(Stored records)
Start of Block
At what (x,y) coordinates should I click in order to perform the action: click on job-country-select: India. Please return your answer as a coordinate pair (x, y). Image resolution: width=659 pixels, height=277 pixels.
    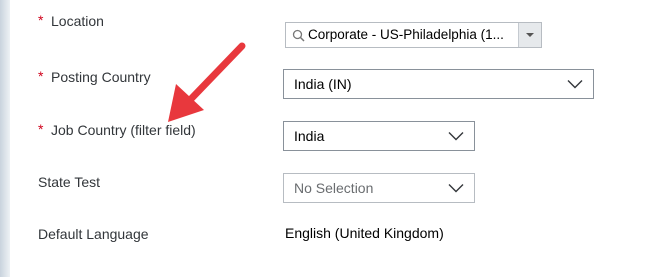
    Looking at the image, I should click on (379, 136).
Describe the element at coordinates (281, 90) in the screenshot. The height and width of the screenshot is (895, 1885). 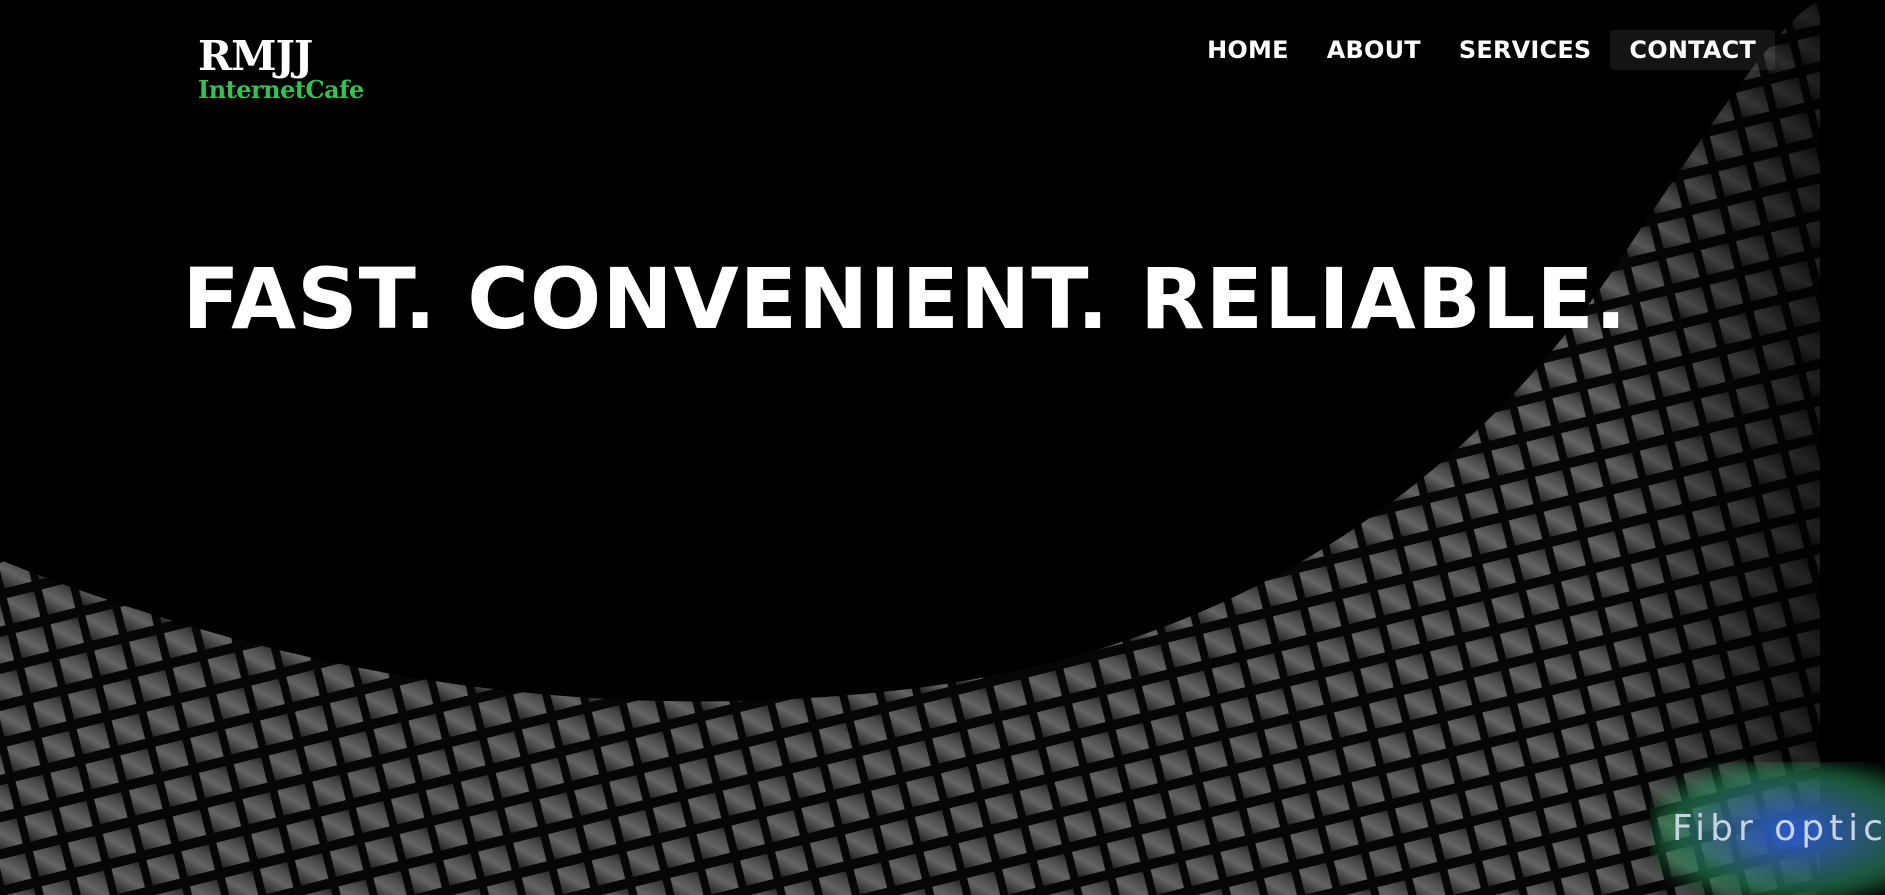
I see `logo-subtitle: InternetCafe` at that location.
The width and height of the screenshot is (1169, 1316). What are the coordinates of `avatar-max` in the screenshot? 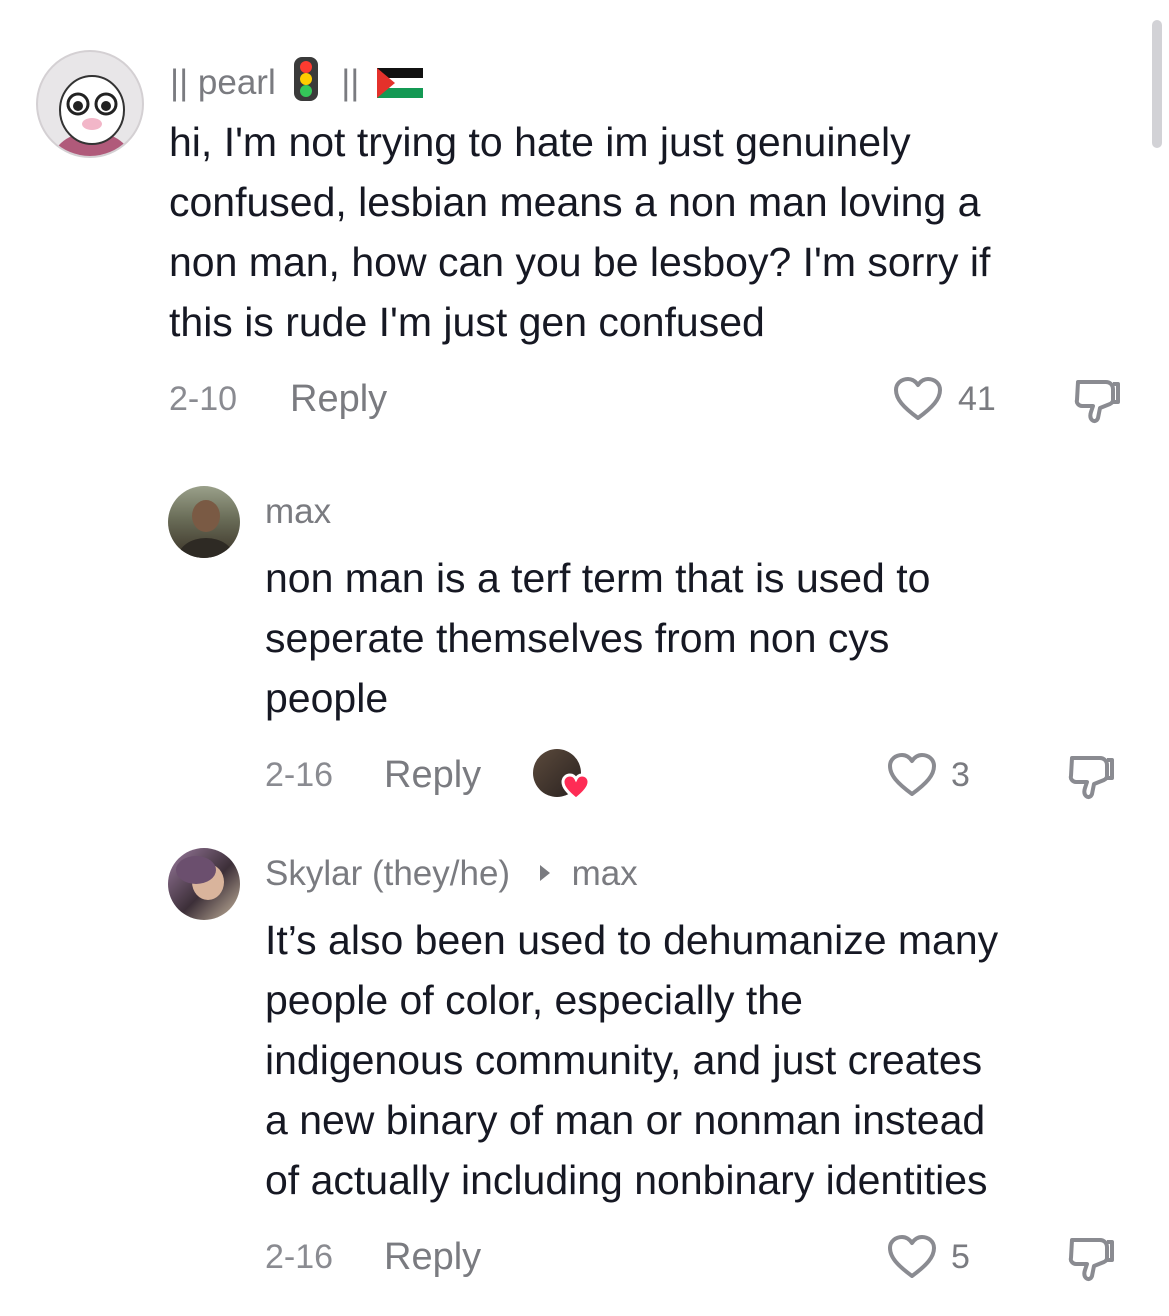 It's located at (204, 522).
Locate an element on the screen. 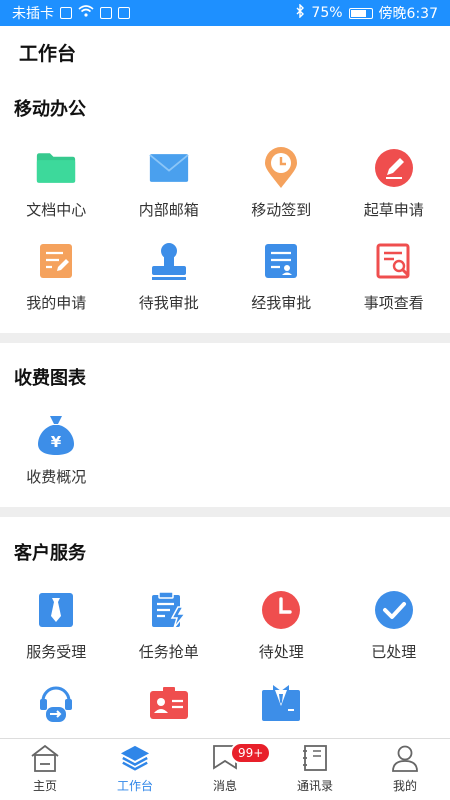  item-label: 经我审批 is located at coordinates (282, 303).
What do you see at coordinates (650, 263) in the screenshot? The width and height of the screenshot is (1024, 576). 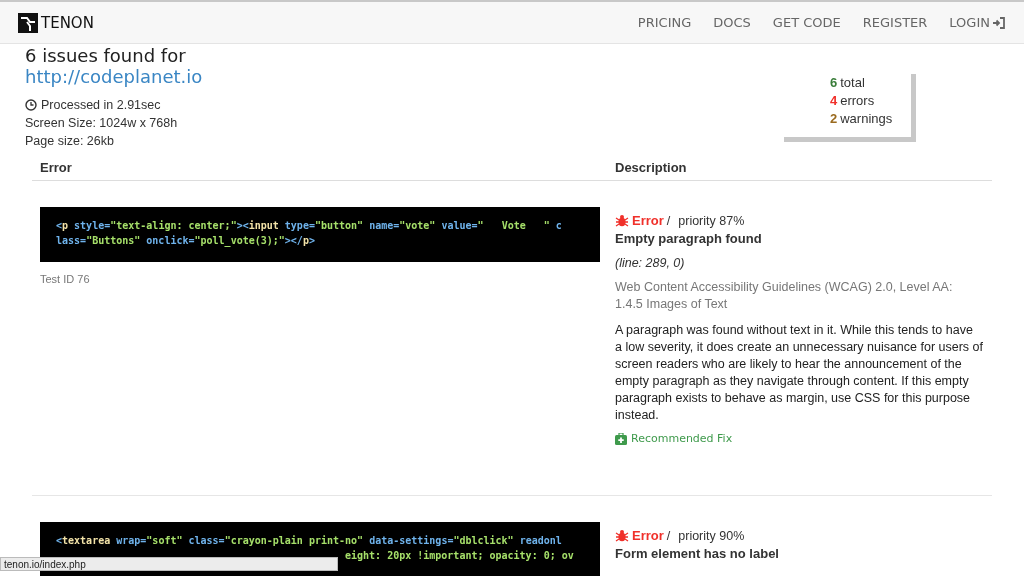 I see `line-number: (line: 289, 0)` at bounding box center [650, 263].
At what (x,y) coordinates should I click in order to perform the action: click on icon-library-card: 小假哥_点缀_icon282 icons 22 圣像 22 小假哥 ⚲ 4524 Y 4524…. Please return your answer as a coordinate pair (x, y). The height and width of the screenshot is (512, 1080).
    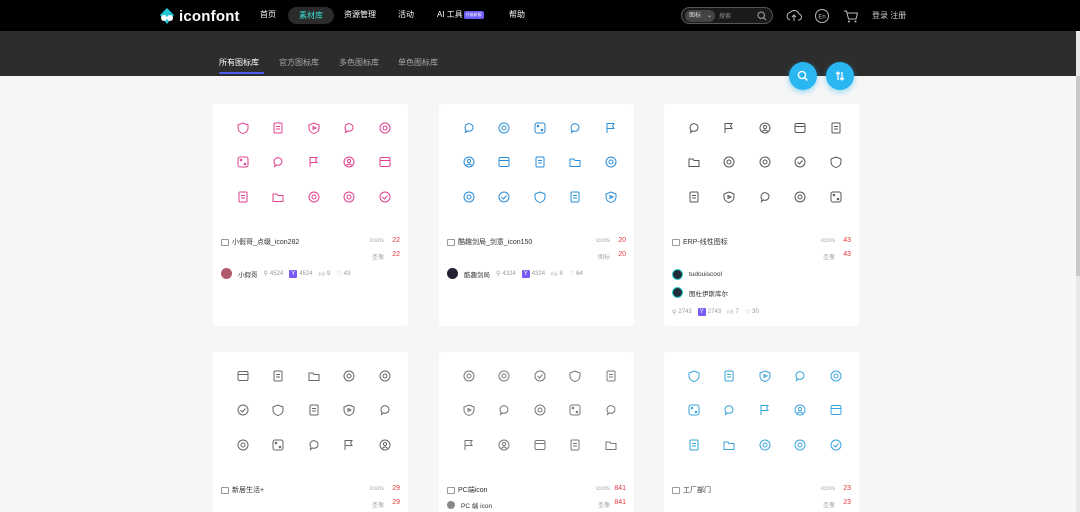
End of Block
What you need to do |
Find each line of the items that contains the word "Please", matching case exactly, and copy those lines in full.

Solution |
At what (x,y) coordinates should I click in order to perform the action: click on job-country-select: India. Please return your answer as a coordinate pair (x, y). Image resolution: width=659 pixels, height=277 pixels.
At what (x,y) coordinates should I click in order to perform the action: click on icon-library-card: 小假哥_点缀_icon282 icons 22 圣像 22 小假哥 ⚲ 4524 Y 4524…. Please return your answer as a coordinate pair (x, y). The height and width of the screenshot is (512, 1080).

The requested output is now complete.